### [Excerpt]
________________________
Business also provides a ready opportunity for scale. What if the business sector began to focus on social impact as well as shareholder returns? One example of scaling business interests for public good is the push to provide high-speed Internet access to 99 percent of the nation’s public schools by 2017. Apple, Verizon, Microsoft, Sprint, and other technology companies are contributing $750 million to achieve this goal, which will provide social as well as bottom-line returns. Stepping up efforts to improve the impact of government programs and the social commitment of business could result in exponential social sector change. While these are worthwhile goals, both will require many steps to get from commitment to execution.
Alternatively, there’s a quicker path to transformative scale that doesn’t hinge on the actions of government or business. Rather, it focuses on people as agents of change. The people we are in business to serve, I’ll use the term constituents to describe them, are a dramatically under-utilized asset in our sector.
The business sector starts with consumer choice as a given and builds around that, achieving remarkable scale with goods and services. We can do the same in the social sector by providing tools and resources to constituents to shape solutions to their own problems. Tapping the insights and energy of the people we are serving is a promising approach to social change, and we can begin acting on it now. We already have some powerful examples where constituents have been trained to understand data, track their own progress, and hold themselves accountable for making good choices.
The Family Independence Initiative (FII), founded by Maurice Miller in 2001, aims to help low-income working families build their own pathways to self-sufficiency. This approach is rooted in the belief that low-income people can advance together by employing the same resource sharing, mutual support, and role modeling that has historically helped immigrant families advance to the middle class.
FII establishes groups of families who meet on a regular basis. They track and share some 200 data points about their lives. FII staff does not make decisions or give advice to the family groups. Instead, the staff shifts the responsibility for setting goals, finding solutions, and initiating action to the participants themselves. Families receive small cash stipends for documenting and sharing their progress.
FII’s success is notable. In a recent review, participating Oakland, CA, families reported income gains averaging more than 25 percent over the two-year enrollment period, as well as significant improvement in the level of savings (up 144 percent) and in the grades of school-aged children. From its initial site in Oakland, FII has expanded to San Francisco, Oahu, and Boston. At each of those sites, the organization has produced similarly positive results.
________________________
### [Stored items from a collection]
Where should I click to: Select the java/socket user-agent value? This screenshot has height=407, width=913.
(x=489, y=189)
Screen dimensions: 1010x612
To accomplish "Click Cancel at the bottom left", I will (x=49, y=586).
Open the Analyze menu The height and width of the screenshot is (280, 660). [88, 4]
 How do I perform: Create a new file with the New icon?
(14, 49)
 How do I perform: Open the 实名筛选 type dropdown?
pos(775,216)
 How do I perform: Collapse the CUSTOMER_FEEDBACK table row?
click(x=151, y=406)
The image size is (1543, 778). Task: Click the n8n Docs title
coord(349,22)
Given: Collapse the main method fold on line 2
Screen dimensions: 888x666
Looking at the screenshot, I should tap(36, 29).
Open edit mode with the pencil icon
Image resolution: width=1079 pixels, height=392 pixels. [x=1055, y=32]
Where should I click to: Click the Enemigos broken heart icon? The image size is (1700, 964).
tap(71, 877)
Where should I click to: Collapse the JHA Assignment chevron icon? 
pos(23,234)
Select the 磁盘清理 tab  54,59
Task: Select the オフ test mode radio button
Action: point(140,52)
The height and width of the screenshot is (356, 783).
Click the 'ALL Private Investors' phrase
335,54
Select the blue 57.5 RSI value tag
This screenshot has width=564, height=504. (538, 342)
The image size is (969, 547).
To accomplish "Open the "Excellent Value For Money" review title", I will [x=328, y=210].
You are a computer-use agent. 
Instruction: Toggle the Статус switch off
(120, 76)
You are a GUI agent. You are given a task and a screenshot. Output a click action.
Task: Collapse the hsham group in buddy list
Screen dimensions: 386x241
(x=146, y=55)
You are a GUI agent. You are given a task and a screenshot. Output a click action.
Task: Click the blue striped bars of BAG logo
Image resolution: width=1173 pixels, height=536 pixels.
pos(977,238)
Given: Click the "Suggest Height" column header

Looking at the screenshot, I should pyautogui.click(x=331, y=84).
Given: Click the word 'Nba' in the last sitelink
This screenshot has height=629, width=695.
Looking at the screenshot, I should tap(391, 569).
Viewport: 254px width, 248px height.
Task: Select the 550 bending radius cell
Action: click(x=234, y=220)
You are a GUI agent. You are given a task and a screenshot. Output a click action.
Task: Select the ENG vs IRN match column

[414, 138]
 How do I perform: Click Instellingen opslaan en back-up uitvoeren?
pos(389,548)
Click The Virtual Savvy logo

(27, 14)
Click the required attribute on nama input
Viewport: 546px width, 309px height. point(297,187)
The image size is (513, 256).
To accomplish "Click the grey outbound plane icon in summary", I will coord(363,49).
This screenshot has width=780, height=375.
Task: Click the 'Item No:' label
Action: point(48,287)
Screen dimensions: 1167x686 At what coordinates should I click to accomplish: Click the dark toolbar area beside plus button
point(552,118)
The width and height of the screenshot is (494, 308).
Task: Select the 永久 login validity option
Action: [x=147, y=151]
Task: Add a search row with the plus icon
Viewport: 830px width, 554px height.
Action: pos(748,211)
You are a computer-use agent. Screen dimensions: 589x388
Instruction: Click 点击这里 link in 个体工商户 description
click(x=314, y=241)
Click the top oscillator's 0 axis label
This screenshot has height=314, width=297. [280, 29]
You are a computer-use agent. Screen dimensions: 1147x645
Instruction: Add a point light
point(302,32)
________________________
### [Request 1]
Repeat the part of the excerpt on social change that begins at "The Family Independence" and stops after "the middle class.".
### [Request 2]
Please turn the records, from their first line through the line containing "pos(775,216)", into a Markdown table with the columns Row and Line, numbering each line and skipping blank ones.

### [Written solution 1]
The Family Independence Initiative (FII), founded by Maurice Miller in 2001, aims to help low-income working families build their own pathways to self-sufficiency. This approach is rooted in the belief that low-income people can advance together by employing the same resource sharing, mutual support, and role modeling that has historically helped immigrant families advance to the middle class.

### [Written solution 2]
| Row | Line |
|---|---|
| 1 | Where should I click to: Select the java/socket user-agent value? This screenshot has height=407, width=913. |
| 2 | (x=489, y=189) |
| 3 | Screen dimensions: 1010x612 |
| 4 | To accomplish "Click Cancel at the bottom left", I will (x=49, y=586). |
| 5 | Open the Analyze menu The height and width of the screenshot is (280, 660). [88, 4] |
| 6 |  How do I perform: Create a new file with the New icon? |
| 7 | (14, 49) |
| 8 |  How do I perform: Open the 实名筛选 type dropdown? |
| 9 | pos(775,216) |